What are PS1, PS2, PS4 variables for?
 
Hi,

Can somebody please tell me what are the following variables for and how are these working

PS1=[\u@\h \W]\$
PS2=>
PS4=+

In PS1, what are "\u", "\h" and "\W"?

thnaks

Uncle_Theodore 12-31-2007 12:24 AM

For \u \h and others look here
http://tldp.org/HOWTO/Bash-Prompt-HO...sequences.html
For PS1, PS2, PS3 and PS4, type ni a terminal
man bash
when the man page comes up, hit the slash key / and type "PS2" without quotes. So it looks like this
/PS2
then hit enter. PS1 describes your prompt.

muazfarooqaslam 12-31-2007 12:48 AM

thanks, it helped. Still a little confused about PS4. Can u please help with that.

Uncle_Theodore 12-31-2007 01:00 AM

PS4 is the symbol that marks executed lines in a traced script. Let me give you a little example

Code:

#!/bin/bash

set -x    #we're going to trace execution of this script

ls
pwd
uname -a

#save this a script1.sh, make it executable with chmod u+x script1.sh
#and run from  command line. Then, change PS4 and run again


deepumnit 12-31-2007 01:24 AM

Well, the terminal prompt also includes the path of the directory. This is annoying sometimes. I can set it to my choice by using PS!="my-choice", but how can I set it permanently? I mean, if I close the terminal and open it again, I should be able to see the previously set value.

Uncle_Theodore 12-31-2007 01:30 AM

Quote:

Originally Posted by deepumnit (Post 3006351)
Well, the terminal prompt also includes the path of the directory. This is annoying sometimes. I can set it to my choice by using PS!="my-choice", but how can I set it permanently? I mean, if I close the terminal and open it again, I should be able to see the previously set value.

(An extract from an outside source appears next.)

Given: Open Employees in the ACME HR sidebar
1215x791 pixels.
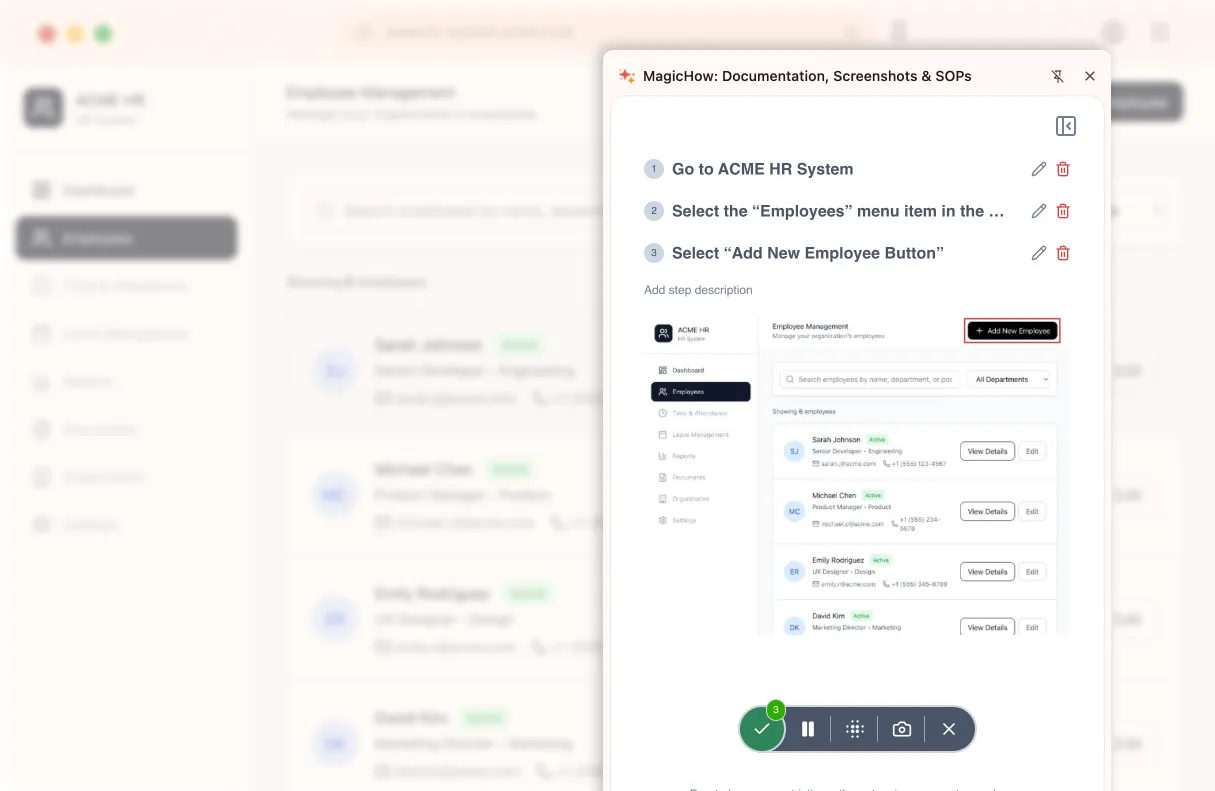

Create a file called .bashrc in your home directory if it doesn't exist already. It should start with a dot, so it's a hidden file.
In it, type the command
export PS1="whatever_you_want"
Don't forget to put an empty line at the end of the script.
That's it.

brianmcgee 12-31-2007 01:44 AM

And don't forget to check your prompt string. It is even more annoying if you forgot to escape some portion (for example if you choose to colorize the prompt).

In such cases if you use the bash, weird things may happen. For example that your prompt is suddenly only half displayed or characters of commands' outputs are misplaced and so on.

archtoad6 01-03-2008 07:19 PM

http://en.wikipedia.org/wiki/ANSI_escape_code might be helpful in learning how to add color to prompt strings.

deepumnit 01-03-2008 07:57 PM

Yeah, I have done all that. Thanks. I have changed it for root too, including color.